Friday 11 June 2010

On relatives, and their tediousness wrt transition

This cropped up in a discussion with a friend - you know who you are.

One of the major reasons why transitioning is such a shitty business is the people who are, in principle, close to you. The logic behind this statement goes like this: when people view themselves as close to a transitioning individual, more often than not they are not close to the individual hirself at all, but to the rôle this individual has played in order to survive without too much harassment. And there lies the rub.

Transitioning requires that that rôle, that act has to be stopped. But, because the close ones are usually heavily invested in that rôle, stopping the act is not necessarily seen as stopping a lie, but is seen as a betrayal instead. The person transitioning, of course, betrays no-one by transitioning, but stops betrayals instead, and this might be the reason why transition is so hard for the near and dear to accept. If they accept the transition for what it is, they also tacitly admit to fooling themselves and their apparently near and dear transitioner, often for decades. They also admit to having policed sex and gender, often in quite backhanded and devious ways - transition brings out all this for everyone to see. It's probably not too easy for the cis people around.
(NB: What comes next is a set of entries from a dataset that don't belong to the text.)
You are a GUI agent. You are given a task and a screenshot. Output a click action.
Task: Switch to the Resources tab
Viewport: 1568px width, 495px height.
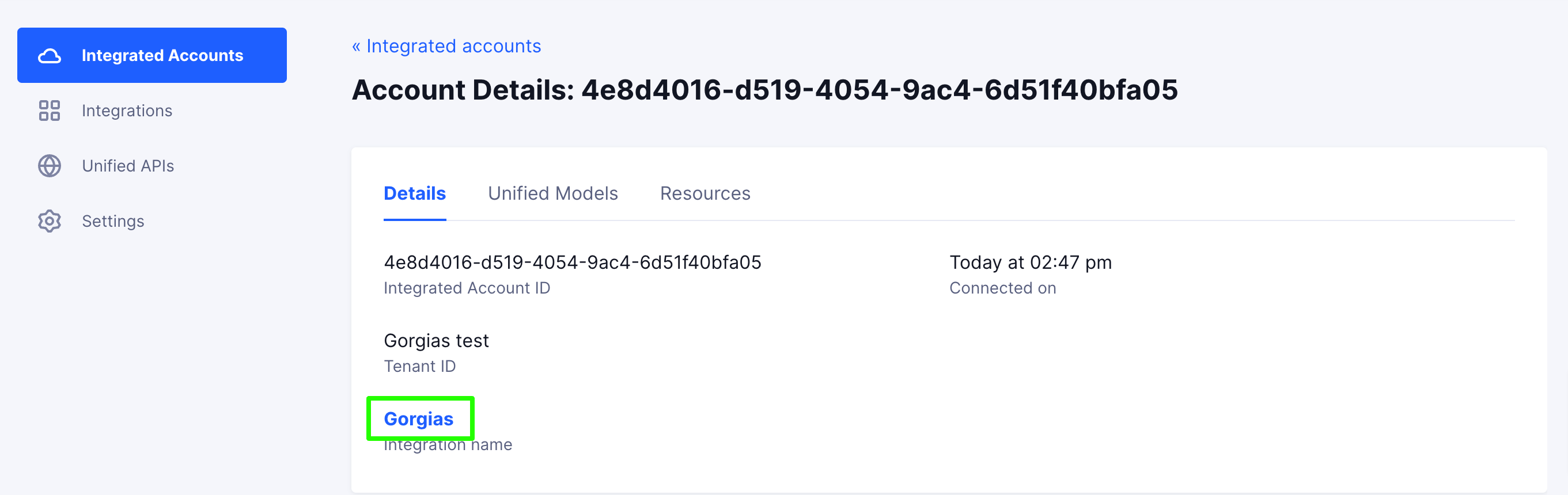[x=705, y=193]
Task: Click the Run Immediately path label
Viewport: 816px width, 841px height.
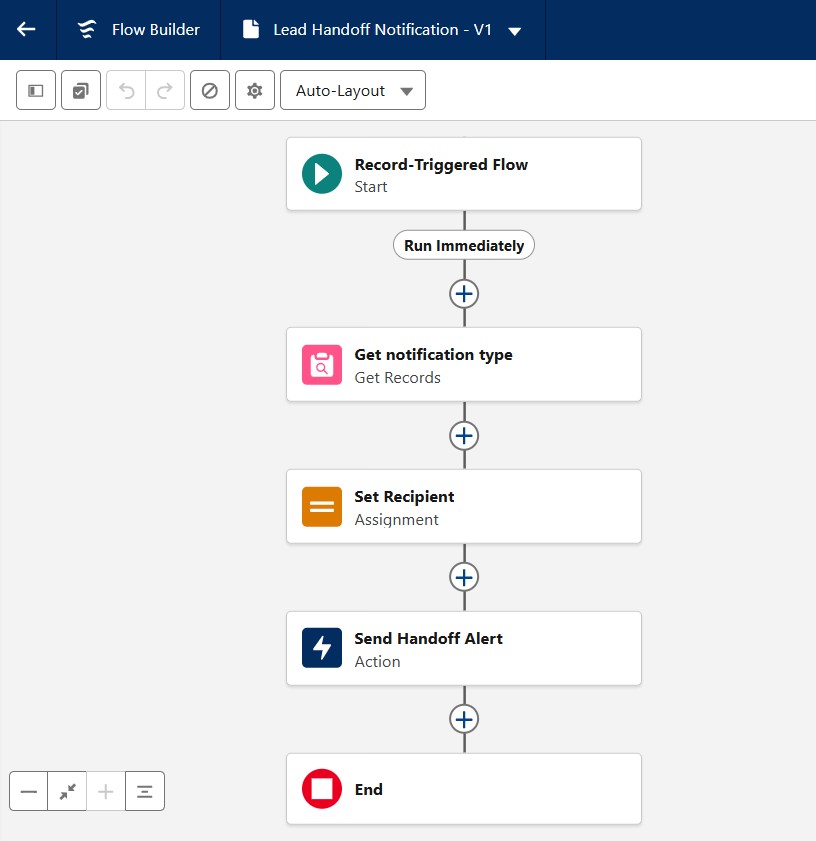Action: (x=463, y=244)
The natural reaction seems to be to blame the transitioner for being manipulative, difficult, intransigent and deceptive. In reality, the transitioner is anything but: a transition is probably the ultimate statement for stopping manipulation and deception.

Another common thread in trying to hold onto the lie is emotional blackmail, and not letting go even when it's perfectly clear that the transitioner wants to have nothing with hir relatives unless they accept the reality of transition. "We do this because we love you" might hold water if transitions were a whim, a passing madness, but as far as I can tell, transitioning is neither - we don't do this stuff just to piss you guys off, y'know.

Eliot put it nicely: "human kind Cannot bear very much reality." (Four Quartets, Burnt Norton, 42-43)

Unfortunately I, and my fellow trans people have to live with this.

[ETA] This trouble with reality seems to undergird a common journalistic trope of trotting out person's trans past, no matter if it's relevant to the discussion or not. It's just so damn impossible for the cis to get that they do make mistakes when gendering other people, it seems.